The molecular basis of intractable diarrhoea of infancy

Abstract

The intractable diarrhoeas of infancy present very major problems of clinical management. However, the conceptual importance of these conditions lies in the information that they may provide about normal small-intestinal function in humans: among such infants will be found the human equivalents of the ‘knock-out’ mice, in which targeted gene disruption allows sometimes unexpected insight into the regulation of intestinal function. The challenge posed by the intractable diarrhoeal syndromes, of working backwards from an apparently common phenotype to probably multiple genotypes, is, however, immense. Very few of these conditions have been described at the genetic level, although the molecular basis of pathogenesis has been better explored in recent years.

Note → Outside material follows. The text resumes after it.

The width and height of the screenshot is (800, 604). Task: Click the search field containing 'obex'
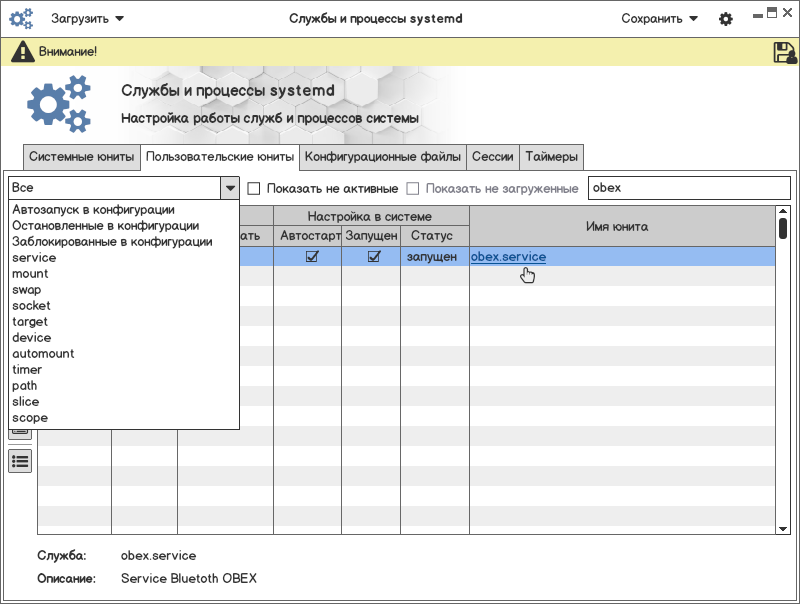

The two major groups of intractable diarrhoea are due to (1) primary epithelial abnormalities (which usually present within the first few days of life) and (2) immunologically mediated (which generally present after the first few weeks). The high prevalence of autoimmune enteropathy among infantile autoimmune disease, in contrast to adult autoimmunity, is intriguing and may reflect constitutive abnormality of extrathymic lymphocyte maturation. The use of potent immunosuppressive drugs and increasing expertise with parenteral nutrition are improving the outlook of these previously fatal conditions.

Viewed globally, however, the pressing problem is to treat effectively the millions of infants who die from severe persistent diarrhoea and wasting, which would certainly not be considered intractable in wealthy countries.